■ EXERCISE TASK ■
Copy every one of the following items line for line, with no changes.

(Source data)
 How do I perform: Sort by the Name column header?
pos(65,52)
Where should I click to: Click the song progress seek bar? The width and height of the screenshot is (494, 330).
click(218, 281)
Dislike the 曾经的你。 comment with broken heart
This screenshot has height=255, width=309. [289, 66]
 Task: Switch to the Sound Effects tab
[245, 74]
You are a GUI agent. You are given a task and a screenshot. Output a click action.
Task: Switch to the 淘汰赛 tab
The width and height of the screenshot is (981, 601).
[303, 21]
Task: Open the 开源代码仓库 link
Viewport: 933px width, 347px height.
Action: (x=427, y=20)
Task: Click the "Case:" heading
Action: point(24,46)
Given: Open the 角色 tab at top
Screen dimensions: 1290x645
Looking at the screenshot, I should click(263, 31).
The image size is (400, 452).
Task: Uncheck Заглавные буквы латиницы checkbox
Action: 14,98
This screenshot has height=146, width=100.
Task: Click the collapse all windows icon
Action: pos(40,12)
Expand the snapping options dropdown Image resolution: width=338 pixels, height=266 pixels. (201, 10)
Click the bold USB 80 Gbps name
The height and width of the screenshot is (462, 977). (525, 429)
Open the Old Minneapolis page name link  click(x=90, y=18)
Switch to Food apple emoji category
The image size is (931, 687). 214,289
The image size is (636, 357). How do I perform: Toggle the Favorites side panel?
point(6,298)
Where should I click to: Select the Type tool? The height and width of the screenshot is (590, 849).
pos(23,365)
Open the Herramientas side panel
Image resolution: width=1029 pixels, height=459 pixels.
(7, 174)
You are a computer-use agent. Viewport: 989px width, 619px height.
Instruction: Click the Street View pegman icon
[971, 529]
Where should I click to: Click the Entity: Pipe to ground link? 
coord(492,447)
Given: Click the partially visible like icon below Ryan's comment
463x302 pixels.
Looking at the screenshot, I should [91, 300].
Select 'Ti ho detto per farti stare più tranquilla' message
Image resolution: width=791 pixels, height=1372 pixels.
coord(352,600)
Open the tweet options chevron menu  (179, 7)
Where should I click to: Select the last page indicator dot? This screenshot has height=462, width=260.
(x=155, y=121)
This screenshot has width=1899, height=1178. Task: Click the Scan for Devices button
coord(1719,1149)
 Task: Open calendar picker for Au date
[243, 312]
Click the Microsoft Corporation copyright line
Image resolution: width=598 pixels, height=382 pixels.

■ TASK RESULT ■
 How do I perform: Sort by the Name column header?
pos(65,52)
Where should I click to: Click the song progress seek bar? The width and height of the screenshot is (494, 330).
click(218, 281)
Dislike the 曾经的你。 comment with broken heart
This screenshot has height=255, width=309. [289, 66]
 Task: Switch to the Sound Effects tab
[245, 74]
You are a GUI agent. You are given a task and a screenshot. Output a click action.
Task: Switch to the 淘汰赛 tab
The width and height of the screenshot is (981, 601).
[303, 21]
Task: Open the 开源代码仓库 link
Viewport: 933px width, 347px height.
Action: (x=427, y=20)
Task: Click the "Case:" heading
Action: point(24,46)
Given: Open the 角色 tab at top
Screen dimensions: 1290x645
Looking at the screenshot, I should click(263, 31).
The image size is (400, 452).
Task: Uncheck Заглавные буквы латиницы checkbox
Action: 14,98
This screenshot has height=146, width=100.
Task: Click the collapse all windows icon
Action: pos(40,12)
Expand the snapping options dropdown Image resolution: width=338 pixels, height=266 pixels. (201, 10)
Click the bold USB 80 Gbps name
The height and width of the screenshot is (462, 977). (525, 429)
Open the Old Minneapolis page name link  click(x=90, y=18)
Switch to Food apple emoji category
The image size is (931, 687). 214,289
The image size is (636, 357). How do I perform: Toggle the Favorites side panel?
point(6,298)
Where should I click to: Select the Type tool? The height and width of the screenshot is (590, 849).
pos(23,365)
Open the Herramientas side panel
Image resolution: width=1029 pixels, height=459 pixels.
(7, 174)
You are a computer-use agent. Viewport: 989px width, 619px height.
Instruction: Click the Street View pegman icon
[971, 529]
Where should I click to: Click the Entity: Pipe to ground link? 
coord(492,447)
Given: Click the partially visible like icon below Ryan's comment
463x302 pixels.
Looking at the screenshot, I should [91, 300].
Select 'Ti ho detto per farti stare più tranquilla' message
Image resolution: width=791 pixels, height=1372 pixels.
coord(352,600)
Open the tweet options chevron menu  (179, 7)
Where should I click to: Select the last page indicator dot? This screenshot has height=462, width=260.
(x=155, y=121)
This screenshot has width=1899, height=1178. Task: Click the Scan for Devices button
coord(1719,1149)
 Task: Open calendar picker for Au date
[243, 312]
Click the Microsoft Corporation copyright line
Image resolution: width=598 pixels, height=382 pixels.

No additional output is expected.